Sovereign bonds rallied in India after the central bank said it will resume open-market purchases of debt.

Bonds in India Gain After Central Bank Announces Debt Purchases
The portrait of Mahatma Gandhi is displayed on an Indian 50 rupee banknote in an arranged photograph in Bangkok. (Photographer: Brent Lewin/Bloomberg) 

(Bloomberg) -- Sovereign bonds rallied in India after the central bank said it will resume open-market purchases of debt.

The yield on the benchmark 2029 debt fell 4 basis points to 7.43 percent, while that on the most-traded 2028 securities was down 6 basis points. High crude oil prices and the central bank taking a less dovish path than many had expected had pushed up 10-year yields in recent weeks.
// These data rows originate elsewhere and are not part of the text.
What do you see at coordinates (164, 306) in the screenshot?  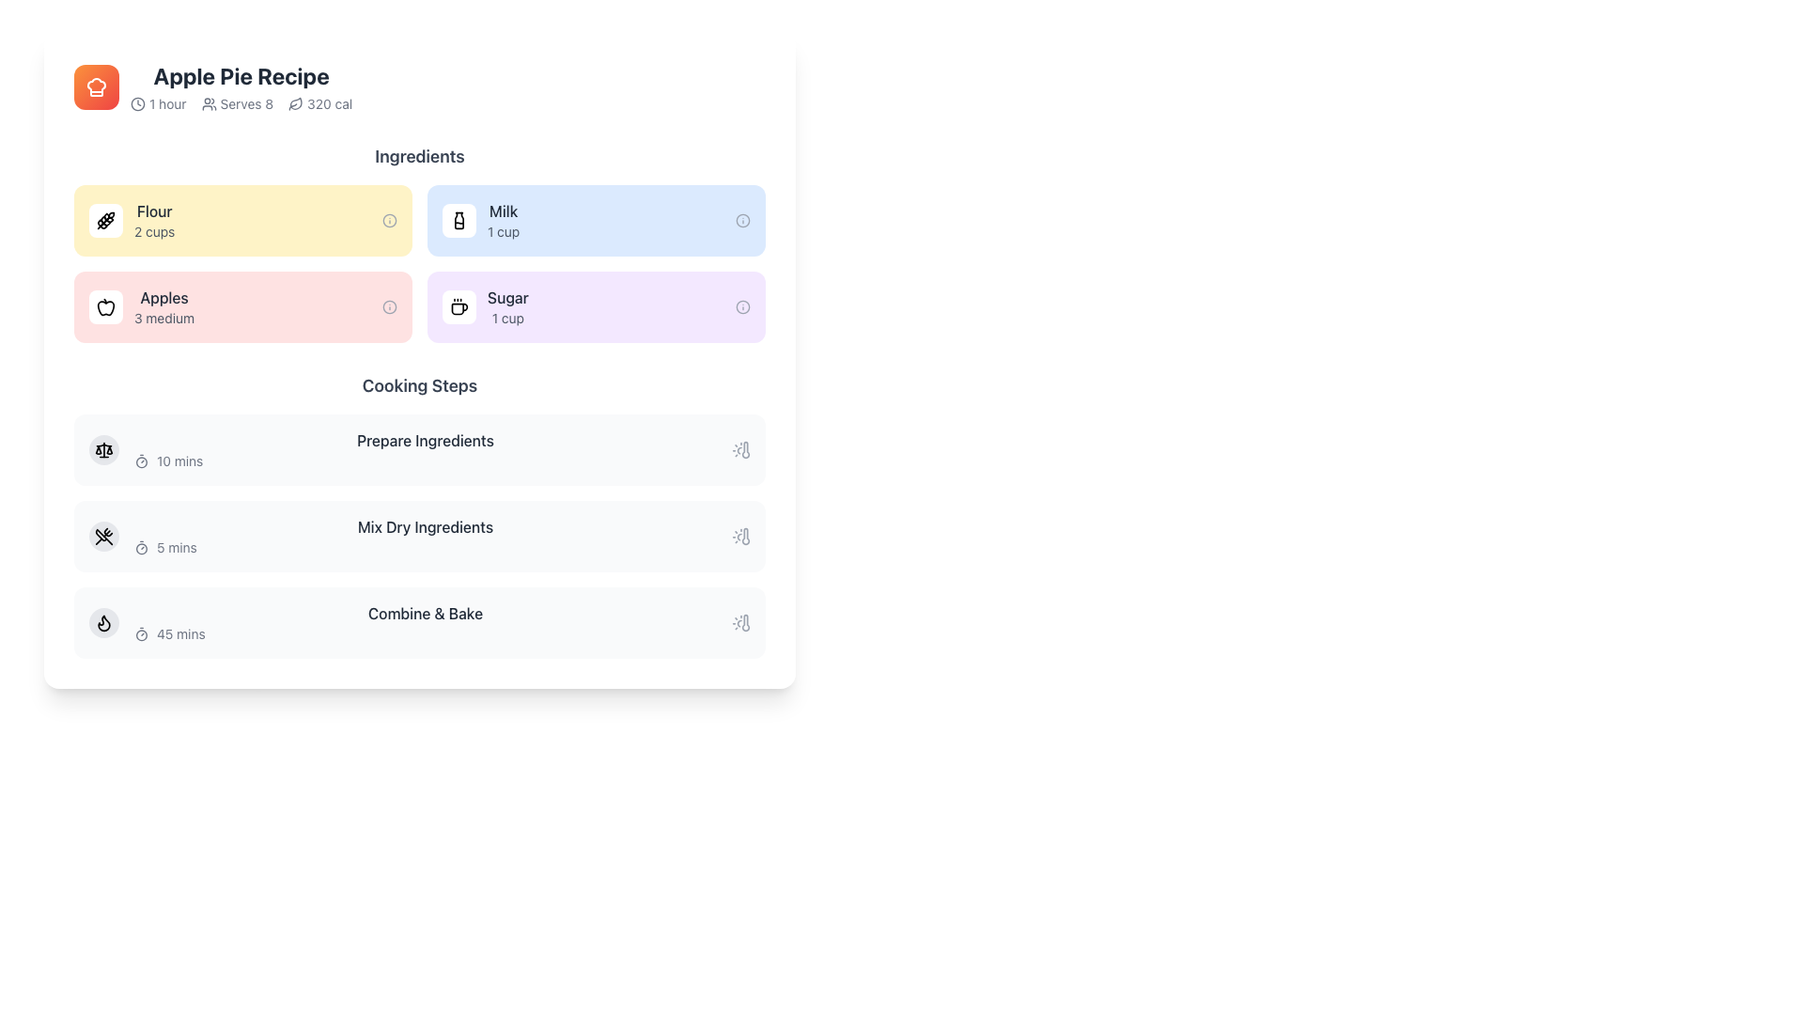 I see `the 'Apples' text label with icon, which displays 'Apples' in bold grayish font and '3 medium' below it in smaller gray font, located in the Ingredients section of the pink rectangle` at bounding box center [164, 306].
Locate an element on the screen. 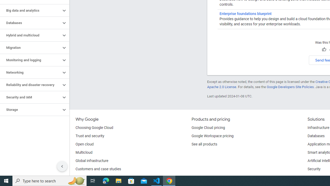 This screenshot has height=186, width=330. 'Analyst reports' is located at coordinates (88, 177).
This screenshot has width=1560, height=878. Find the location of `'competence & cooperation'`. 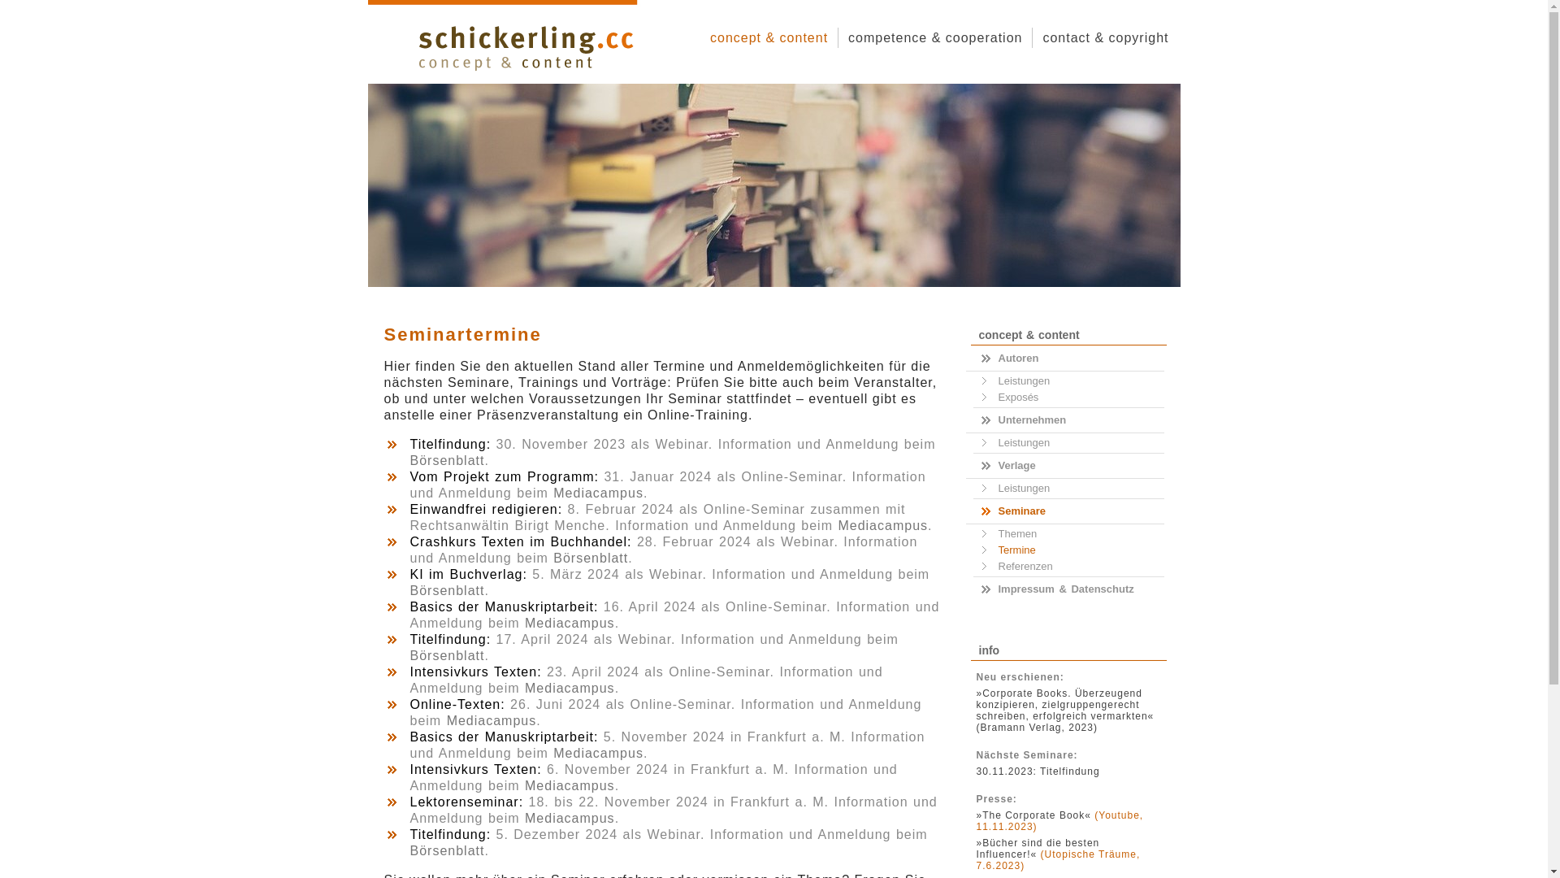

'competence & cooperation' is located at coordinates (935, 37).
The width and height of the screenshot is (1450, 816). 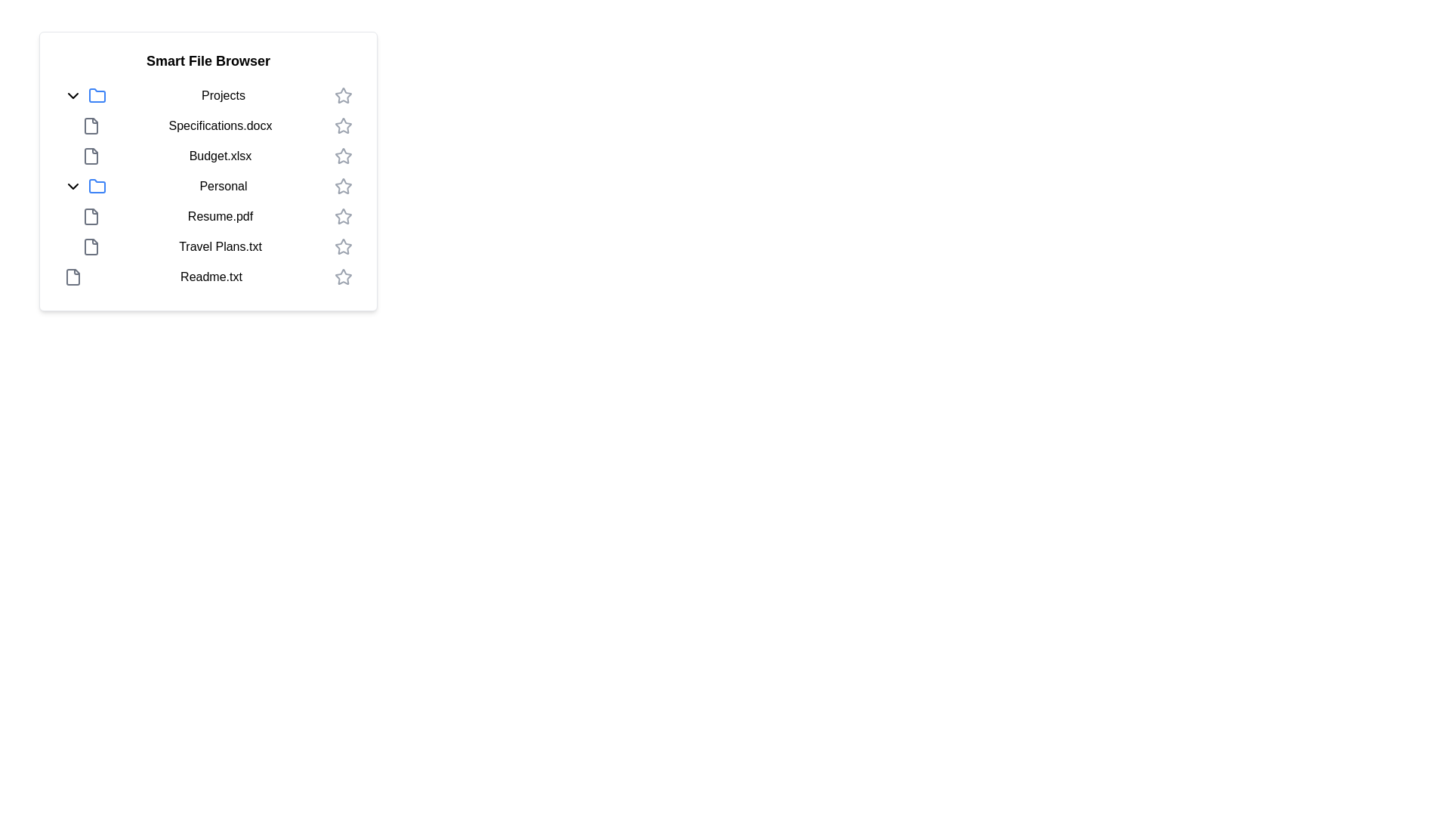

The Reserve Bank of India in a statement late Tuesday said it would buy 250 billion rupees ($3.6 billion) of bonds next month, surprising traders who were concerned the central bank would trim its purchases after recently switching to currency swap auctions to ease a cash crunch. The authority bought a record 3 trillion rupees of debt in the fiscal year that ended March 31, helping absorb most of the federal supply.

“We welcome RBI Governor’s decision to announce a de-facto durable liquidity calendar to assure markets,” Bank of America Merrill Lynch economist Indranil Sen Gupta wrote in a note. Injecting $2 billion-$3 billion of cash monthly would help banks to pass on the RBI’s recent rate cuts to consumers, he said.

Banking system liquidity deficit rose to 1.5 trillion rupees as of April 22, the highest so far this year, according to the Bloomberg Economics India Banking Liquidity Index.